**Records for processing**
◇ ◇ ◇ ◇ ◇ ◇ ◇

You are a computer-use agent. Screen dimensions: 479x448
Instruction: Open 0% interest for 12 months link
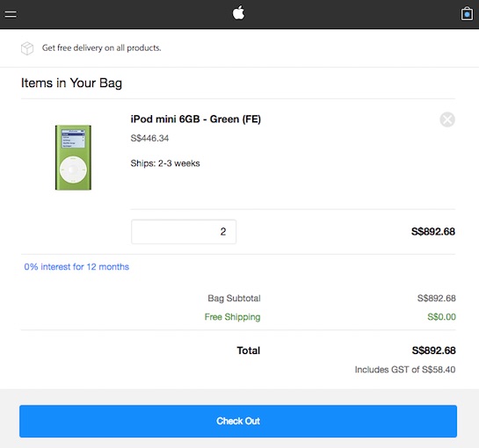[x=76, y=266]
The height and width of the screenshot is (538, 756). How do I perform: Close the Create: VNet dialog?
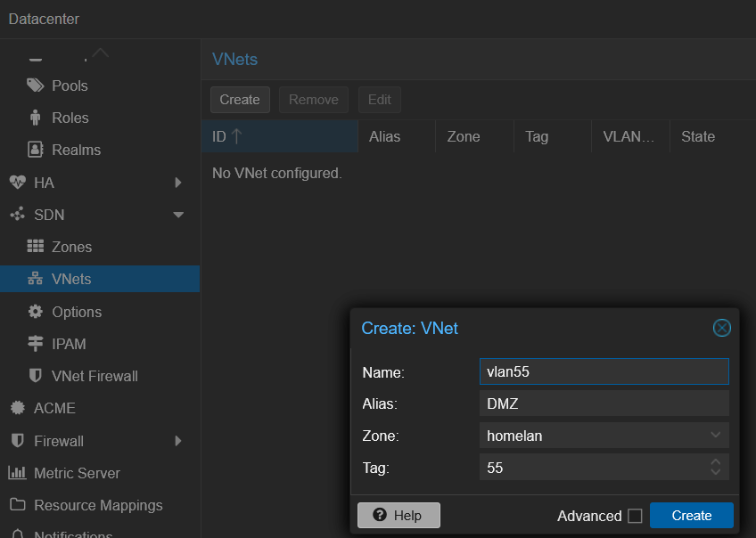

◇ ◇ ◇ ◇ ◇ ◇ ◇

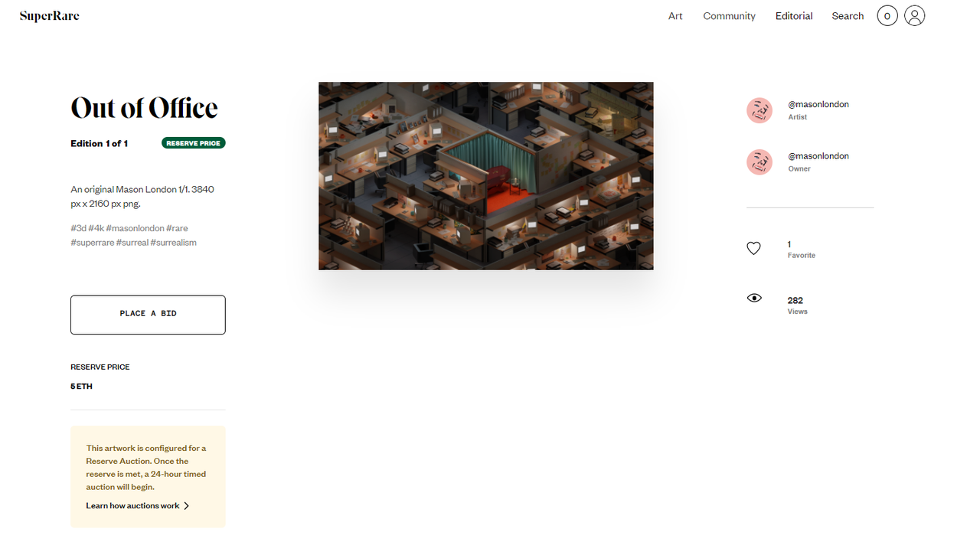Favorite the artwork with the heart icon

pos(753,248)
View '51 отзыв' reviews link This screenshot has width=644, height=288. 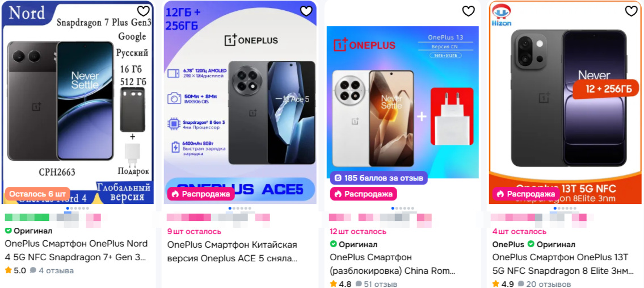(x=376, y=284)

◇ ◇ ◇ ◇ ◇ ◇ ◇

**Action item**
All lines above from the one containing "You are a computer-use" up to and including the one containing "The height and" are to be set down exactly, and nothing else. Leave images out.

**Response**
You are a computer-use agent. Screen dimensions: 479x448
Instruction: Open 0% interest for 12 months link
[x=76, y=266]
The height and width of the screenshot is (538, 756). How do I perform: Close the Create: VNet dialog?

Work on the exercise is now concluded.